Best New Film

最新の劇場公開作品の短評を点数式でレビュー。Strangerのスタッフが作品の感想をスピーディにお届けします。作品鑑賞のガイドとしてご活用ください。

    • リコリス・ピザ

    • 製作年:2021年
      監督:ポール・トーマス・アンダーソン

前評判どおりの作品で今年を代表する1本だ。この奇妙で愛おしい作品で目を引かれるのが、クーパー・ホフマン演じる主人公のどこかもの悲しい表情。それこそこの作品のテーマじゃないかと思えるほど印象的である。このもの悲しさの正体は一体何か。それは、子供という存在のやるせなさだ。
相米慎二監督の『お引越し』という名作の中で、主人公の少女が哀願するように言うこんな台詞がある。「私、早く大人になるから」。この台詞のためにこの作品があったのではないかと思うほど心を動かされる名台詞だろう。ここでも、精神的にも知性的にもすでに大人と同等にみえるにもかかわらず、それでも子供であるがために為す術を持たない、そんなやるせない子供の姿が描かれていた。
アラナ・ハイムがすぐにホフマンと恋人関係にならないのは、このホフマンが漂わす子供のやるせなさから自分も逃れたいためではないか。そんな風にも思えてならない。その証拠に、彼女が惹かれる相手の多くは年上のすでにやるせなさを卒業した大人の男たちだ。彼女がふと「15歳の子供たちといつも一緒にいるって、変かしら」とつぶやくとき、この修辞疑問に答えはなかった。15歳の子供たちといつも一緒にいることが変だとして、なぜ変なのか、私たちは誰も答えを知らないのだ。
作品の舞台になった70年代といえば、アメリカがいわば若者(60年代)から大人(80年代)へと成長を遂げようとしていた時期。80年代を先取りしたようなビジネス狂いの現代っ子ホフマンと、理想に燃える60年代の政治の季節をまだ少し引きずるハイムが、70年代という端境期にいまここにある幸福に向かって手を取り合うまでを描いたのがこの『リコリス・ピザ』という作品だとすると、その特異な舞台設定にもかかわらずこれほど普遍的な何かを感じる理由は、子供のやるせなさを描いたからに他ならない。

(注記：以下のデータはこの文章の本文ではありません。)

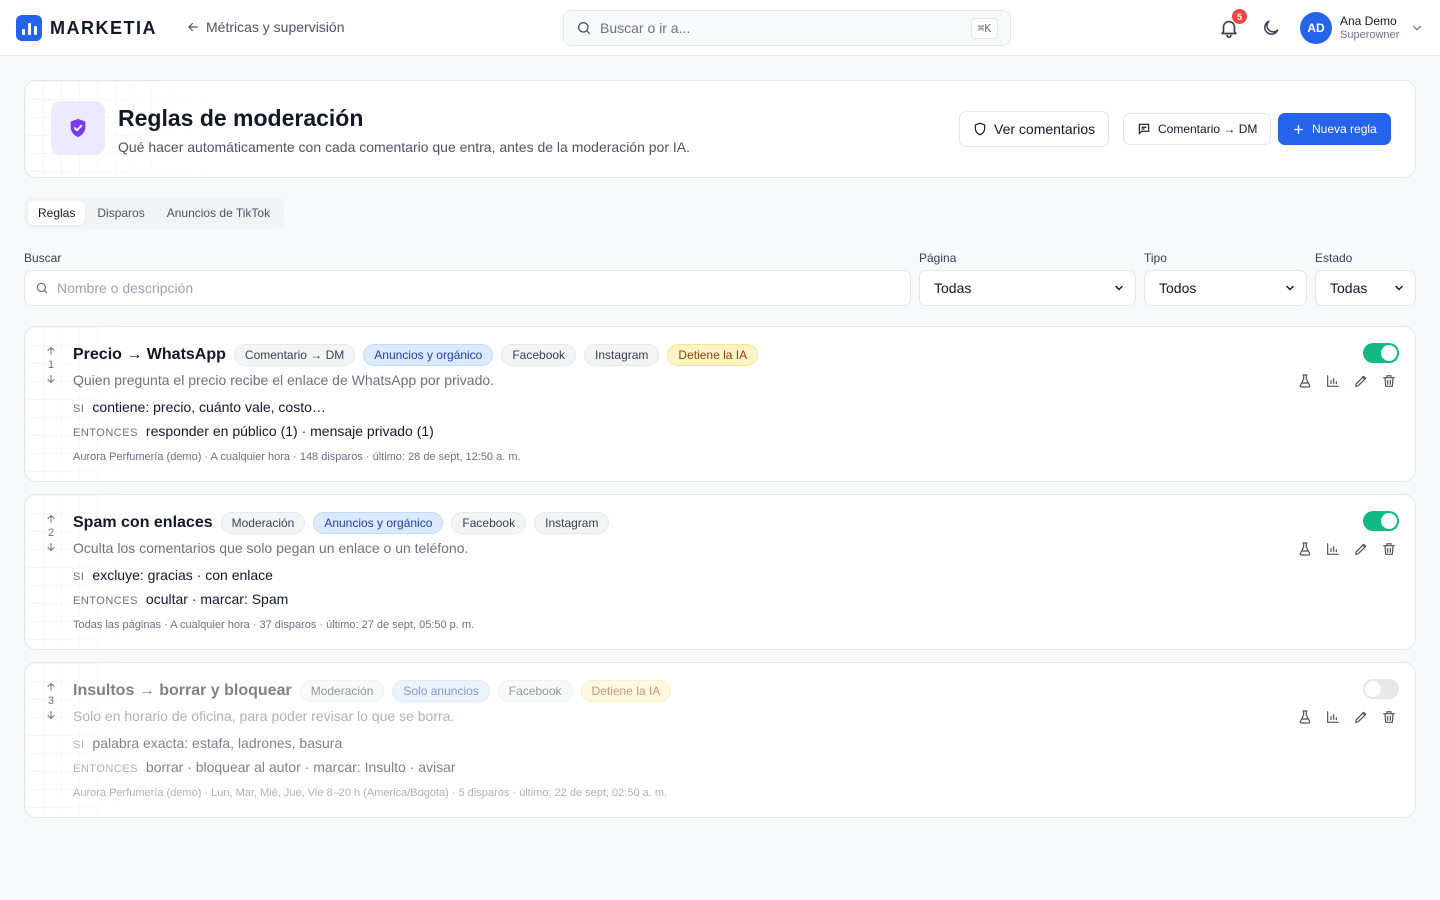 The width and height of the screenshot is (1440, 900). Describe the element at coordinates (1226, 288) in the screenshot. I see `type-filter-select: Todos` at that location.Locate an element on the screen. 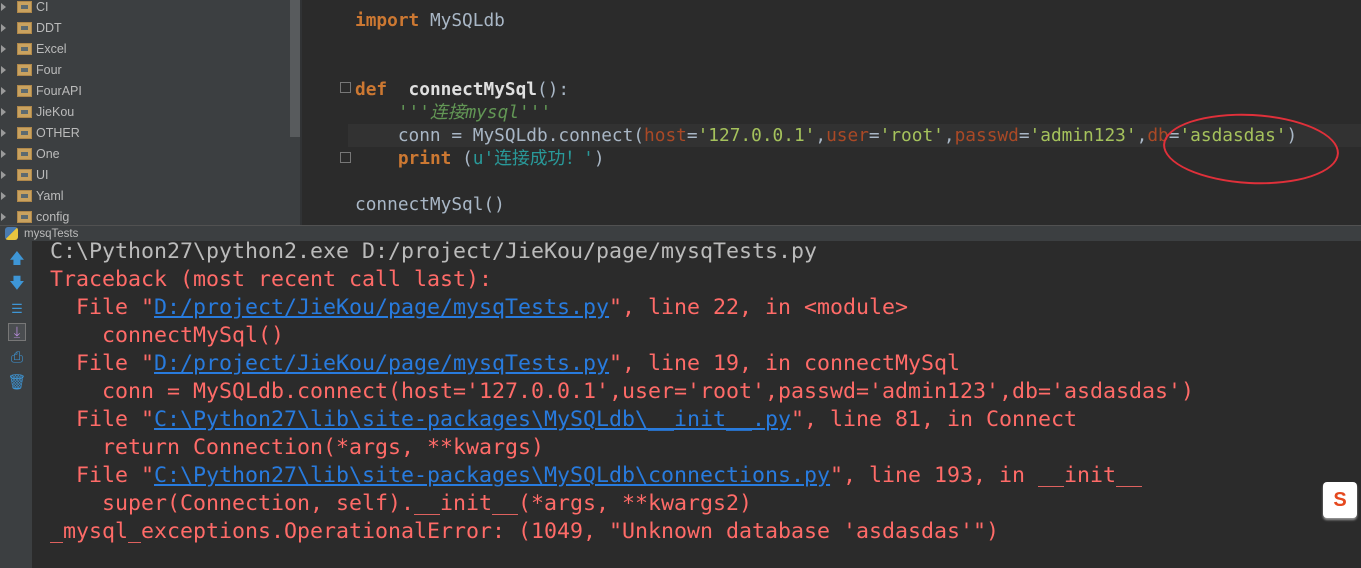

すでに社会人となっているハイムが、あれほど成功しているにもかかわらずどこか無力感をたたえるホフマンを愛おしいと思うとき、そこには子供のやるせなさと人間の本来の存在の心細さがオーバーラップして見えているのではないか。警察に連行されて打ちひしがれ呆然となるホフマンを気丈に救い出そうとする時のハイムのあの異様ともいえる熱意が、実のところ無力で孤独なホフマンにもう一度向かったのが、あの幸福なラストシーンなのではないか。この奇妙な物語のなんとも言い難い魅力について、まだまだ言い表せない。